• [Selected passage]
BEGIN


i found exercises that were painful for me to do. i felt my back bone crack into place, but the pain was still there, but at least there was something i could do now. i went to get acupuncture at a different place. my aunt recommended him to my mother, so i went with my mom and dad hoping for instant relief. i wondered what was different about this man's methods that made him better. i soon found out. painfully. he stuck needles in places that i didn't expect. my wrist, middle finger, foot, arm, and the area between my nose and upper lip. he stuck one in my wrist and twisted it until i hissed in pain. he then grabbed the needles in my arm and above my upper lip and said this was going to hurt. he told me to move my hips in a motion that would stretch my lower back as he twisted the needles. it hurt. a lot. but it got better because i could feel my back loosen up a little. at the end i was glad i went. i was supposed to go again, but i figured it'd be fine. he told me to rest my back and take it easy for a while. that translated to me as: don't exercise, but it's totally cool if you want to go out and eat and drink beer. he actually told me to stop drinking beer because he said that it was bad for my large intestine and he pointed at my acne ridden face saying that it was connected to my large intestine. i appreciated the advice, but i took it with a grain of salt.

END

• [Data extracts]

BEGIN

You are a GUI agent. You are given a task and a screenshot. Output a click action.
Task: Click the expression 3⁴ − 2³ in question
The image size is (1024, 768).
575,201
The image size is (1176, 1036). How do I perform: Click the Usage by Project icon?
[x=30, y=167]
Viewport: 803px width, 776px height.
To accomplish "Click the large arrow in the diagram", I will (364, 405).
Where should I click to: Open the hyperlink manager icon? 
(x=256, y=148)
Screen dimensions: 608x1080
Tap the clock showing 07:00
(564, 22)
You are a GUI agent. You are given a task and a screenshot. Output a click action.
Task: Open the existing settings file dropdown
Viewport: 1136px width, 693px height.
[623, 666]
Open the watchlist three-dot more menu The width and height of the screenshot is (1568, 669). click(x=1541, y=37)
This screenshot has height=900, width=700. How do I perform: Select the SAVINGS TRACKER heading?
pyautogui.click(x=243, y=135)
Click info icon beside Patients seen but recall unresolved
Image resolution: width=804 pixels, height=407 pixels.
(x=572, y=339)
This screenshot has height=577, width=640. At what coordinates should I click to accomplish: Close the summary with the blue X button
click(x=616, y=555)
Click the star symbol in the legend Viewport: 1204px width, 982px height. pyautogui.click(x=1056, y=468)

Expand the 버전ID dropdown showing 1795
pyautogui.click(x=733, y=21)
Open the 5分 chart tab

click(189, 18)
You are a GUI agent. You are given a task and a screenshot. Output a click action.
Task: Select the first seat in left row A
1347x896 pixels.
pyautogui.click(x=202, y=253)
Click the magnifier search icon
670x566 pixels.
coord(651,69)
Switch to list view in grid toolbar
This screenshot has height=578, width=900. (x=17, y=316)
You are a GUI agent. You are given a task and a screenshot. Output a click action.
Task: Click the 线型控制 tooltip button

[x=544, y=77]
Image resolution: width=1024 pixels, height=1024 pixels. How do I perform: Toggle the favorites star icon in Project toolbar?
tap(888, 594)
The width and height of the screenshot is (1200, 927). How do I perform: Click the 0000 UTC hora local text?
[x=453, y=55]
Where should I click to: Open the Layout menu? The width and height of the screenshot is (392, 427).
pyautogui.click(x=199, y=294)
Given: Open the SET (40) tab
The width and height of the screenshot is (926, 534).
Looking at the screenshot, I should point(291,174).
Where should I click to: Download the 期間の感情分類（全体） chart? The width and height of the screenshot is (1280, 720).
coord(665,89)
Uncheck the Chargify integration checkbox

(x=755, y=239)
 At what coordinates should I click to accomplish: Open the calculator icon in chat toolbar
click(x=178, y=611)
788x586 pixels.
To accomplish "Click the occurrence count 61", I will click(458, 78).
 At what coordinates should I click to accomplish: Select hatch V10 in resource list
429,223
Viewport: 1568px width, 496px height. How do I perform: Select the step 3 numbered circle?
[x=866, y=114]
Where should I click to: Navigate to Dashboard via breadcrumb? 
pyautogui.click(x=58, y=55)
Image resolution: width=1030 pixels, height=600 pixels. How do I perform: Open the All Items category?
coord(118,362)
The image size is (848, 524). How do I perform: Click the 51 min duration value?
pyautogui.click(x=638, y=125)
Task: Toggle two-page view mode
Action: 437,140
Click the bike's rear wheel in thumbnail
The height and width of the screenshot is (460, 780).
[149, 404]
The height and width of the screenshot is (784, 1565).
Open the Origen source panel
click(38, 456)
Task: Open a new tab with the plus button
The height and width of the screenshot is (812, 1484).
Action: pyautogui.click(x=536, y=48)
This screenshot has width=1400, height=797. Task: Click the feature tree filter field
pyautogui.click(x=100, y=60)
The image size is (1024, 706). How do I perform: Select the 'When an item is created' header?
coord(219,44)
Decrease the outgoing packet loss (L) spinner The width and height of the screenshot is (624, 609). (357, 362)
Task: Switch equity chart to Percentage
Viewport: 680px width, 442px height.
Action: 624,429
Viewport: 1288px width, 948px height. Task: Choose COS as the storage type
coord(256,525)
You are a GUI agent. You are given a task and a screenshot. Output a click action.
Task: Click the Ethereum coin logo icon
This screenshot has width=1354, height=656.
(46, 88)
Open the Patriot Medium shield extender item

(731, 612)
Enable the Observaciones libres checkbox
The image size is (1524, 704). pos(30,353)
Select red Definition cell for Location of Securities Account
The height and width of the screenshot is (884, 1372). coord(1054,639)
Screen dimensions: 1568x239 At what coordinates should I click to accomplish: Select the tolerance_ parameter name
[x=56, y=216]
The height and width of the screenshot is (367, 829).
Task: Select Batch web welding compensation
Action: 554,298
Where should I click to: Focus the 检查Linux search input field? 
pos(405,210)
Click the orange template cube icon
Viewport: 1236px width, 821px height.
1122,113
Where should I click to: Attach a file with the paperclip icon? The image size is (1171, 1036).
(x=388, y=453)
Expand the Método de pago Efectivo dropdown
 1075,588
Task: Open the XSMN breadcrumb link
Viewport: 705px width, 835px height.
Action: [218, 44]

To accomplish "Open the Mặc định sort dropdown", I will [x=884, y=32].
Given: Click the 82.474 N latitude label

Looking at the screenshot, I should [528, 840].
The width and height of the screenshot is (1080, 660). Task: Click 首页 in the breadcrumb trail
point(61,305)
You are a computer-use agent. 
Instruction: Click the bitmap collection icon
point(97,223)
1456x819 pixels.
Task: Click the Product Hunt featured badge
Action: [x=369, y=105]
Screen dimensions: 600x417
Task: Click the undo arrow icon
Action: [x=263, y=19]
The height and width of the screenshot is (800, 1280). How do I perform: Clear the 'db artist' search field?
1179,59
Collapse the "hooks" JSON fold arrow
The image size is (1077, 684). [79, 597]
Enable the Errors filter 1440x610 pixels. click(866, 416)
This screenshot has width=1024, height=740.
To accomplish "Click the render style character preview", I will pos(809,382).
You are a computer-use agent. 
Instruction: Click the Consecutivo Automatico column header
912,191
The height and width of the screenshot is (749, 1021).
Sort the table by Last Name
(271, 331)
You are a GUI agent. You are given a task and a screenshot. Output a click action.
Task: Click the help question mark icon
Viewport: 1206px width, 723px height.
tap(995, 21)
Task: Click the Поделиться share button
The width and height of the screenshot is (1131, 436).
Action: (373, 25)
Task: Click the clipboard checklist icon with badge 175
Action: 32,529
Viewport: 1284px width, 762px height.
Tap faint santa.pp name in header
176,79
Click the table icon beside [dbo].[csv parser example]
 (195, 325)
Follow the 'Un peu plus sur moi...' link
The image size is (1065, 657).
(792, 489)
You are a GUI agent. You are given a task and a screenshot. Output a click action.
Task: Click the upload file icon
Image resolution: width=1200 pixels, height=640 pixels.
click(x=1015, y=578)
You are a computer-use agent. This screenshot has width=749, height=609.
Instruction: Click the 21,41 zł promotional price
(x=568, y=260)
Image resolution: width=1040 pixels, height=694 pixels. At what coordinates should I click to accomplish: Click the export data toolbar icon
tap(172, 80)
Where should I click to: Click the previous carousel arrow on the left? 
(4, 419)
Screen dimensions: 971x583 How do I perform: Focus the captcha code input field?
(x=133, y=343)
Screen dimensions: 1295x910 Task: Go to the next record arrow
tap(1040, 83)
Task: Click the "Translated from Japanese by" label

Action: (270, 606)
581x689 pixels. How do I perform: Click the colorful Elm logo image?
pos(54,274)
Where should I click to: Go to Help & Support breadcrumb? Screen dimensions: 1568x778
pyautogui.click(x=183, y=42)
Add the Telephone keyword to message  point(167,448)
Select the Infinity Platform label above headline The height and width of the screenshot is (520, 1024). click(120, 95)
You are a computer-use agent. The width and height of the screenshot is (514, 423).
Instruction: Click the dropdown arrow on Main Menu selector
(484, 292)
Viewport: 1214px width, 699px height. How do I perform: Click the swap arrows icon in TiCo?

END

• [What is required]
In the acupuncture account, who recommended the acupuncturist to the narrator's mother? The records come from a different source than the text.

• [Problem solution]
The narrator's aunt.